Traditional refried beans
Coconut rice with black beans & fried plantains (wow this looks amazing)
Spicy roasted chick peas
White bean/olive/basil spread
Baked beans
Black bean soup
Hummus! (this one got an exclamation point because I love hummus and it's SO easy to make and so much better than that premade junk from the stores)
Chipotle chili
Classic minestrone

Of course, you can use them in many other soups, stews, fajitas, or enchiladas/burritos. yum.


  1. thank you for this post! i have been a little apprehensive about soaking beans and cooking them, but i know this definitely needs to be my next step. thanks for the push!

  2. This post came in so handy for me (I saw it on the Simple Organic site) -- I was just planning to go cook a pot of black beans, and have never felt very secure in my method. Thanks for the tips!

  3. Hannah - do you mean you clicked on my blog from a comment over there? Because when I read your comment, I just had this moment of panic like I'd accidentally copied someone else's post about beans (I know I've read about it before but didn't remember where) and so I did some searches of the site, then realized what you meant. ha!

    Amy - I hope you will give it a go! It's really very simple once you get the hang of second nature. It feels so good to eat fresher food too.

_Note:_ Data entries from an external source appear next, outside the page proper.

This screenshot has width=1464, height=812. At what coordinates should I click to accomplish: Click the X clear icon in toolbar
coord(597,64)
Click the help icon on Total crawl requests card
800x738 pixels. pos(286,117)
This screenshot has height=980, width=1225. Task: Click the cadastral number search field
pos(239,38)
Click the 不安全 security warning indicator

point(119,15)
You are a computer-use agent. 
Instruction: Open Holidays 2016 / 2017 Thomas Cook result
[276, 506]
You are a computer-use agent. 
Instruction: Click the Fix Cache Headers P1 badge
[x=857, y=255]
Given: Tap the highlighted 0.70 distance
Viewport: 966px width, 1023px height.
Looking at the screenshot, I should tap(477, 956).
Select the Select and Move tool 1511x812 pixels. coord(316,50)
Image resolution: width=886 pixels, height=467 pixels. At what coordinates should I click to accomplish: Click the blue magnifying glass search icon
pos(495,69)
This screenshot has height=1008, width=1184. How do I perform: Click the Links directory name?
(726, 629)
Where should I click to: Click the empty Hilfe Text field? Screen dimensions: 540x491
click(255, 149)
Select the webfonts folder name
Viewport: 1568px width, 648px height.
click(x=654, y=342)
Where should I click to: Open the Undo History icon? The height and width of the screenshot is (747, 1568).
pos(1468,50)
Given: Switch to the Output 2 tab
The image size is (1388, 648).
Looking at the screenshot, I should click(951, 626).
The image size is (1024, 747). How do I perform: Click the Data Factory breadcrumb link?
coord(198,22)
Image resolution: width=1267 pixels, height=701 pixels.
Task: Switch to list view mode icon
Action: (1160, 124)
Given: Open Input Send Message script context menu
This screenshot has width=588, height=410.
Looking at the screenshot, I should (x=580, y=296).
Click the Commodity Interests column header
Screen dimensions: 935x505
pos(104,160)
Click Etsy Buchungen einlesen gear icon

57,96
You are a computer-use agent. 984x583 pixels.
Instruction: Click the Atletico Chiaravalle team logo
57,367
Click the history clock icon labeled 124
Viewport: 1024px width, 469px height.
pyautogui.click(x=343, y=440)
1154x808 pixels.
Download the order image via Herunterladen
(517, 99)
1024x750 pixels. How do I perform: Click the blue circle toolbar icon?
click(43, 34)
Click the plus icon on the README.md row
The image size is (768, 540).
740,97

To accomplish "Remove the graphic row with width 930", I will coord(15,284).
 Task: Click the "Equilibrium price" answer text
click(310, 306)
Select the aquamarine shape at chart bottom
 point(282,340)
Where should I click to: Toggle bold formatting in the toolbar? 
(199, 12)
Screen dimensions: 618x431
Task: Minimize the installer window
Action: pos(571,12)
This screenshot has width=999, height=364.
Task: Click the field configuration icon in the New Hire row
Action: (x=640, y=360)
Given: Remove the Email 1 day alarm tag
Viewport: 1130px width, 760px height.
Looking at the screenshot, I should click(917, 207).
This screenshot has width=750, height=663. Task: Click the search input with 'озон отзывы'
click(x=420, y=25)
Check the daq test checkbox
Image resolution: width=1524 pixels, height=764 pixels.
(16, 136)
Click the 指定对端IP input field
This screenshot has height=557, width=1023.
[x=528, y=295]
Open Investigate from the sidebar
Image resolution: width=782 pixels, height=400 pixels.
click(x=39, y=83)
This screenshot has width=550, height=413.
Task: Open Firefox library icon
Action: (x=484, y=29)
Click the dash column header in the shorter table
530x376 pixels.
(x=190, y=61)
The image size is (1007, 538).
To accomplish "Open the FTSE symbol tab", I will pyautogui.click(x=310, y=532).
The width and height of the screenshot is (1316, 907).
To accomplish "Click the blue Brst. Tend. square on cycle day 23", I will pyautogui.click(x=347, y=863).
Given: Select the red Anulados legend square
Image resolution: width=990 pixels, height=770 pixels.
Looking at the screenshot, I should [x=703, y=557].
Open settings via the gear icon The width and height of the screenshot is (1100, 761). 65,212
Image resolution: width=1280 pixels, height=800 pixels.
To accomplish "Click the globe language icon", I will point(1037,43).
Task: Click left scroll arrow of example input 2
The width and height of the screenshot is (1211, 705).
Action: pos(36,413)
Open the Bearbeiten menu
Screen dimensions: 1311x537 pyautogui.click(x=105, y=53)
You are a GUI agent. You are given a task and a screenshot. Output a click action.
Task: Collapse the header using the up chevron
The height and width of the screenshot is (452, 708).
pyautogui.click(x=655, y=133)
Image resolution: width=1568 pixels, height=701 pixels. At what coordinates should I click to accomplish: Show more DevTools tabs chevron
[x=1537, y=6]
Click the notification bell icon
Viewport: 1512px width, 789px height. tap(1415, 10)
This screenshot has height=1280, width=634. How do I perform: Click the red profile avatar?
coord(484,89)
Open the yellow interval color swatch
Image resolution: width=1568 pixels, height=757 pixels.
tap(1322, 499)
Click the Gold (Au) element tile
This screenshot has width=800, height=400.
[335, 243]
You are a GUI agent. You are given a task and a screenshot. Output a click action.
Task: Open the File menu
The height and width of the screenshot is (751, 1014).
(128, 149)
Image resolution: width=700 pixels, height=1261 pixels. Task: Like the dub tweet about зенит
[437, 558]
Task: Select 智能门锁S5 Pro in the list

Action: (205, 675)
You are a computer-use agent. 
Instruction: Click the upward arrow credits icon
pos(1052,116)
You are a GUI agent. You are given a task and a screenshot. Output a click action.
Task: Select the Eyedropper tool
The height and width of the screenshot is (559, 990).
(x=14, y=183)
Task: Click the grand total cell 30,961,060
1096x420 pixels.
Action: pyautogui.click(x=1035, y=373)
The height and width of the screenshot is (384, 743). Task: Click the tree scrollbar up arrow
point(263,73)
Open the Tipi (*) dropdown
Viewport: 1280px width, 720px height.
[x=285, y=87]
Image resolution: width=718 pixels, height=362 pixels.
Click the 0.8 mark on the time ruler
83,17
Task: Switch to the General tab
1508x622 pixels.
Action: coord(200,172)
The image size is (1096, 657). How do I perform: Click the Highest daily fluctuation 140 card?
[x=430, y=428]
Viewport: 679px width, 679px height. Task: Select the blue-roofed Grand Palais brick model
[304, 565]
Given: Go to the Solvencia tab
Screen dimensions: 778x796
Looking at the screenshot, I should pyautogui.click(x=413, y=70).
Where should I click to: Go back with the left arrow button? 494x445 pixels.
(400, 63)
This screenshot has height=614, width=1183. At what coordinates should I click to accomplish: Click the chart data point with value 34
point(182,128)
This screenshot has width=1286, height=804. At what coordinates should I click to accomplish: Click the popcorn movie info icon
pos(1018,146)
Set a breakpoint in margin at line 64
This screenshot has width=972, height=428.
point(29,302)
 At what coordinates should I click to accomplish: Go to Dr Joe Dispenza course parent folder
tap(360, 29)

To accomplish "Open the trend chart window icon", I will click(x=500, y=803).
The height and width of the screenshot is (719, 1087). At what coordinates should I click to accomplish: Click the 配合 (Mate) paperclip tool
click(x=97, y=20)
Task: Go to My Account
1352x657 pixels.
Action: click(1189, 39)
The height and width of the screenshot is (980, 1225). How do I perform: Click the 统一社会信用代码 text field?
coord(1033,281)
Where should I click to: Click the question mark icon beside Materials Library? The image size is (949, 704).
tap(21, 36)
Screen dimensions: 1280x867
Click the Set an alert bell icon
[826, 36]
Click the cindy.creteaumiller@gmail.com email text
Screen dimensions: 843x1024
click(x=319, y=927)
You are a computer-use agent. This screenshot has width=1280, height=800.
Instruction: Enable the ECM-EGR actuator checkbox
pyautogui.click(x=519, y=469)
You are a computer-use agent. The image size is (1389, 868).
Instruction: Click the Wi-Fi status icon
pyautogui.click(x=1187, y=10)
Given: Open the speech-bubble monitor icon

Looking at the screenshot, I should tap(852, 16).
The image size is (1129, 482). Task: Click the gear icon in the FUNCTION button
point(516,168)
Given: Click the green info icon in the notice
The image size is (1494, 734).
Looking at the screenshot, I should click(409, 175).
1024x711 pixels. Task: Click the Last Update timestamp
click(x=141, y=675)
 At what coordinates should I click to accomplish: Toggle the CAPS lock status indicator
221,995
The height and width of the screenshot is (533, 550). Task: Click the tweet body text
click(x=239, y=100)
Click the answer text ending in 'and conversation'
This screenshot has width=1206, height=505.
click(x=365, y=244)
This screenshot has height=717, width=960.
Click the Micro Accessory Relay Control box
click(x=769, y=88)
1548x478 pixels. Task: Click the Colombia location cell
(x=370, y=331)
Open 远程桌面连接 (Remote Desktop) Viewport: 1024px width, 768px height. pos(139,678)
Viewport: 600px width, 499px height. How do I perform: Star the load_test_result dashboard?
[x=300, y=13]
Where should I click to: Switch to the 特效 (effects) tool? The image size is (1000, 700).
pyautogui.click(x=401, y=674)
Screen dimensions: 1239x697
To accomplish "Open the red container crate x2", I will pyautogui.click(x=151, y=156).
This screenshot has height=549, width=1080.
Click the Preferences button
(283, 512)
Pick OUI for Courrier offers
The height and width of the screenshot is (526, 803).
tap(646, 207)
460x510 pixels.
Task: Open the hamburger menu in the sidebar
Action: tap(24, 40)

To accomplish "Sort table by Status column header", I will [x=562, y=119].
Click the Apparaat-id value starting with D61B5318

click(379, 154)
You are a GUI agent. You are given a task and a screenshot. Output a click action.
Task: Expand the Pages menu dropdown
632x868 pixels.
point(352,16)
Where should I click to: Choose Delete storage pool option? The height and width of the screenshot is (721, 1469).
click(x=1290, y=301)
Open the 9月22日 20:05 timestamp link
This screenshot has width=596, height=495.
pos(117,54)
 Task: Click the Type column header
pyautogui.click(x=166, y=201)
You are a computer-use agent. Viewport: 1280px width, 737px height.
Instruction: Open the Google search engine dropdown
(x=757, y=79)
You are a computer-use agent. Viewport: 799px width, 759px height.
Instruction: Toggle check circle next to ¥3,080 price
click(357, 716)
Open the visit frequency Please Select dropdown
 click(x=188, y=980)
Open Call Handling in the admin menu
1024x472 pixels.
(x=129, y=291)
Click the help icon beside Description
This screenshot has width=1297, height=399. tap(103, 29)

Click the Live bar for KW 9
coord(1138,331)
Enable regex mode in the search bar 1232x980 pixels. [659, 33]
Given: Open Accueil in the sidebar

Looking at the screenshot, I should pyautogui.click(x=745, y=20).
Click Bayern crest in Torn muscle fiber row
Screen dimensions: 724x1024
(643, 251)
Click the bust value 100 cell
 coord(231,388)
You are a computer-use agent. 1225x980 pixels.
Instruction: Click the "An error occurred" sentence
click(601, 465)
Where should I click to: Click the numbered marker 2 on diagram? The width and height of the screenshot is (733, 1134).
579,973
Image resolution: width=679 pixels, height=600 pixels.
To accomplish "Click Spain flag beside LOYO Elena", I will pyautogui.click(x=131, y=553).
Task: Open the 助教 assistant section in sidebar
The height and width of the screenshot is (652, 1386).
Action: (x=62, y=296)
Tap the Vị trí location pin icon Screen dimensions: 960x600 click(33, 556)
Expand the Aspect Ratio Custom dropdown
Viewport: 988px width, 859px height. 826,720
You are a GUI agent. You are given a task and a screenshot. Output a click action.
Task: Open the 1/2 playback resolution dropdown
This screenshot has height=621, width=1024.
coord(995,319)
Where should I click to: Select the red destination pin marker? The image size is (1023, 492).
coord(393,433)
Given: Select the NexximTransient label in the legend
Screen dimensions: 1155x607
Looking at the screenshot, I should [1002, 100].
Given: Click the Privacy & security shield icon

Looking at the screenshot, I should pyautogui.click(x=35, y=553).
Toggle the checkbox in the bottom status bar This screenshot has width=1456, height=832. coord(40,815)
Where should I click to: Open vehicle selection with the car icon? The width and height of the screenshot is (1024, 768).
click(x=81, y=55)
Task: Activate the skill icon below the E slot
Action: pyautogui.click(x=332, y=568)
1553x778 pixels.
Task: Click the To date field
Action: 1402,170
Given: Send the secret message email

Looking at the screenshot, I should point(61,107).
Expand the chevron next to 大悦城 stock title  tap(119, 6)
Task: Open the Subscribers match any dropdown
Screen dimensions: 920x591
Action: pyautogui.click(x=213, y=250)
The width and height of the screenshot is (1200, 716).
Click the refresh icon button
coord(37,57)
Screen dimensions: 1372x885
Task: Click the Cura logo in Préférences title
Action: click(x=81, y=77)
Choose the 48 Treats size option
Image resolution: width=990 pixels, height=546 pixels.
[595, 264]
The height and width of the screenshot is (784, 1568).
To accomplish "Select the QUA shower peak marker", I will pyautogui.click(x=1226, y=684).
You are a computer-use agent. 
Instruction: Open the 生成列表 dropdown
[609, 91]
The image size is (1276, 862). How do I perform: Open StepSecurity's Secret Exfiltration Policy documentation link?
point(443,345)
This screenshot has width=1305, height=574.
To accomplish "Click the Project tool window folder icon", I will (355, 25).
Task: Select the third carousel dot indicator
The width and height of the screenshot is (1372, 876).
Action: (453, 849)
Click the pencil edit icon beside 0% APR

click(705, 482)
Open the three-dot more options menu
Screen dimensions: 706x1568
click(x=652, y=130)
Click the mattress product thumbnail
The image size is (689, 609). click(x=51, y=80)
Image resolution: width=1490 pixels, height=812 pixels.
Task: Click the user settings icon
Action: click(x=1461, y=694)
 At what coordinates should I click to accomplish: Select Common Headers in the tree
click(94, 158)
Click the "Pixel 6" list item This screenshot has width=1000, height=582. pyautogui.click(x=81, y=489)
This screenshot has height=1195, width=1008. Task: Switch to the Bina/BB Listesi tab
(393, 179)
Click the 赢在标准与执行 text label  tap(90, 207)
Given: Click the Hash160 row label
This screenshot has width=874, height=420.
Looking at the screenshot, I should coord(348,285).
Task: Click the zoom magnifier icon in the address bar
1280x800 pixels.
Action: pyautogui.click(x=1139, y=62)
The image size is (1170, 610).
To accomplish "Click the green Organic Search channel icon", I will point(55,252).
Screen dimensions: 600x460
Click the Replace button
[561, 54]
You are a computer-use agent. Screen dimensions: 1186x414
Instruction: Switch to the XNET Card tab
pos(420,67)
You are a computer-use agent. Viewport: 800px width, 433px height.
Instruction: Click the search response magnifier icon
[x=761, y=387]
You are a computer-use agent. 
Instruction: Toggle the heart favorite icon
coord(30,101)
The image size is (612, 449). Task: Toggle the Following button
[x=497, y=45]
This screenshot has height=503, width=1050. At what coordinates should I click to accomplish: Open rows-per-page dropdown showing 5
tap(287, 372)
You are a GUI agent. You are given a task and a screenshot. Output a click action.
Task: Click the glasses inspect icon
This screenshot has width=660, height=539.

  4. I enjoy cooking my own legumes too! My mom taught me this handy little trick if you don't have time to soak them overnight - boil the dry beans for 15-20, then let sit in the hot water for another 30 minutes. Drain, rinse well, and boil again until tender, adding some salt towards the end. This ends up taking about 3 hours usually, though I've never timed it exactly. Great when you remember at lunch time that you wanted beans for supper!

  5. Yup. Everyone seems to talk about how hard it is to prepare dried beans, but all you do is dump them in a pot and walk away for 12 hours! If college kids can cook it, anyone can cook it.